In almost all cases, the codebook will contain the information you will need to begin thinking about and writing syntax to extract the variables and cases you need from the raw data.

The basics pieces of information that you will need are:

  • The data structure--rectangular, hierarchical, etc.
  • The variables that you are interested in: including their column location(s), variable type (alpha or numeric); additional formatting information (number of decimals, whether there are blanks in the field).
  • Identifying essential supplemental variables such as unique case identifiers, weights, and the like that are necessary for using the data correctly;
  • Preparing labels to identify the variables and values on your output.
  • You should also note some baseline marginals to test. For example, if the codebook lists the number of cases for by geographic area, you might want to consider comparing your extraction results to this table.

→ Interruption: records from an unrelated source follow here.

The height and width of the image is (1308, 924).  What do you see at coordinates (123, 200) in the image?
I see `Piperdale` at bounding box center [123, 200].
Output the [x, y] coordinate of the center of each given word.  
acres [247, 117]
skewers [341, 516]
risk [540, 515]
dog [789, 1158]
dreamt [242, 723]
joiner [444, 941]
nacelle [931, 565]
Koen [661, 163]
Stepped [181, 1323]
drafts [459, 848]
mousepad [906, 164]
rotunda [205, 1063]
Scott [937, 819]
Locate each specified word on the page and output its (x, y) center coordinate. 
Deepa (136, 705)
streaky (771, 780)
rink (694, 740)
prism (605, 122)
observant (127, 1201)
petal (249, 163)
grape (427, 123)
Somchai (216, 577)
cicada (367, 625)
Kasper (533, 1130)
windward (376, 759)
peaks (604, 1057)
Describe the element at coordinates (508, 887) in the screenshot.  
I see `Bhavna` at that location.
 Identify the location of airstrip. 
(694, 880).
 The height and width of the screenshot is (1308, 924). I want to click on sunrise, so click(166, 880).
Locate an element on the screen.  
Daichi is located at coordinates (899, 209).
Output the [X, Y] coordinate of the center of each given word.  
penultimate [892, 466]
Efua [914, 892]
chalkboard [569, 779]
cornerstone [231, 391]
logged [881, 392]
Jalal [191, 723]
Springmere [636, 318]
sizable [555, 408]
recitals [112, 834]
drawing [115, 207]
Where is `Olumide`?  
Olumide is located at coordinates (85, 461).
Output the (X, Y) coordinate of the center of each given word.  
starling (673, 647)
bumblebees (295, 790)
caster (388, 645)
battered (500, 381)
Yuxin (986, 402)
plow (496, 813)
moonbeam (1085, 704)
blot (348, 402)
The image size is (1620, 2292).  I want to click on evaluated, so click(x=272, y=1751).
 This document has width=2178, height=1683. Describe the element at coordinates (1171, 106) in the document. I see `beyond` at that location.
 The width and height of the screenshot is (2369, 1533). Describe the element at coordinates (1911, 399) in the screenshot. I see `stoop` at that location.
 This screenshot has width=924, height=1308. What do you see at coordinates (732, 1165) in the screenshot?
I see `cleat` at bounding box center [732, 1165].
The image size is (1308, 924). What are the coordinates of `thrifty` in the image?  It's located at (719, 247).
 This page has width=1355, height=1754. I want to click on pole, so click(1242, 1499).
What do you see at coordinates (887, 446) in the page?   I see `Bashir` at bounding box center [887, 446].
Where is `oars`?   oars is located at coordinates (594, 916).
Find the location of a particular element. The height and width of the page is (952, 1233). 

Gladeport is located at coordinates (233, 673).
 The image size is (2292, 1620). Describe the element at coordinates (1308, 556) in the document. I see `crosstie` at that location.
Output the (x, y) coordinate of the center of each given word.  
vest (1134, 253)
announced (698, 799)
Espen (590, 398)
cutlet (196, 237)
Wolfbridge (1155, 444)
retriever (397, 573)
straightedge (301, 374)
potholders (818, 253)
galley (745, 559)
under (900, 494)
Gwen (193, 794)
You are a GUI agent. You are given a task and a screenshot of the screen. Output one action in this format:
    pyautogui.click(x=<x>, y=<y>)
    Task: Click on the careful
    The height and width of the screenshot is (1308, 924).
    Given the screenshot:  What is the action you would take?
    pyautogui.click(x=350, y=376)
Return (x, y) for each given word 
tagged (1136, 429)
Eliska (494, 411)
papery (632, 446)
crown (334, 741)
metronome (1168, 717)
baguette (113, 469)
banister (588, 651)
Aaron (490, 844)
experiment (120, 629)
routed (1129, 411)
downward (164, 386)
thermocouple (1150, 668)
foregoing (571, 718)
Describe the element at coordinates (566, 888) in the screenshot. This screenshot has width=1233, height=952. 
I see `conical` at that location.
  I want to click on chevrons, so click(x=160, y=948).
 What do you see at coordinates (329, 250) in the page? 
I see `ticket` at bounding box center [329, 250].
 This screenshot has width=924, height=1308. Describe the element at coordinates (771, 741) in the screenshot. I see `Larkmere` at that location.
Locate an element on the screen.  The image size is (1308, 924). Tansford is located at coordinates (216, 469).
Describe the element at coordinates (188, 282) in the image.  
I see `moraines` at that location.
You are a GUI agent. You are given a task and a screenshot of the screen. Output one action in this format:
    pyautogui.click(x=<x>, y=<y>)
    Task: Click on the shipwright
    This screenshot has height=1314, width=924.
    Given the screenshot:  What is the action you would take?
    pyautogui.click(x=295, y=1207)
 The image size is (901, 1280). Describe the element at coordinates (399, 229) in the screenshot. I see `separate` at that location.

The time-consuming task, especially with huge, comprehensive studies such as the Panel Study of Income Dynamics, is to read through the long lists of variables, track down their descriptions in the codebook and keep track of their column locations until you have to write your extraction program (or, if you are lucky, to edit an already existing program).

Once you've decided which variables you need, you'll need to decide upon an application to use. The application you decide to use should be one that is suited for the types of analyses that you expect to conduct; however, there isn't always an obvious choice. Some applications are well-suited to specific types of analysis; however, they are poor choices as "extraction engines" because they either don't handle data manipulation efficiently or they cannot work with complex data structures. Most people use either SPSS or SAS for extracting data because both have very robust data manipulation capabilities. After you extract your data you are ready to write a statistical package program to read and analyze them.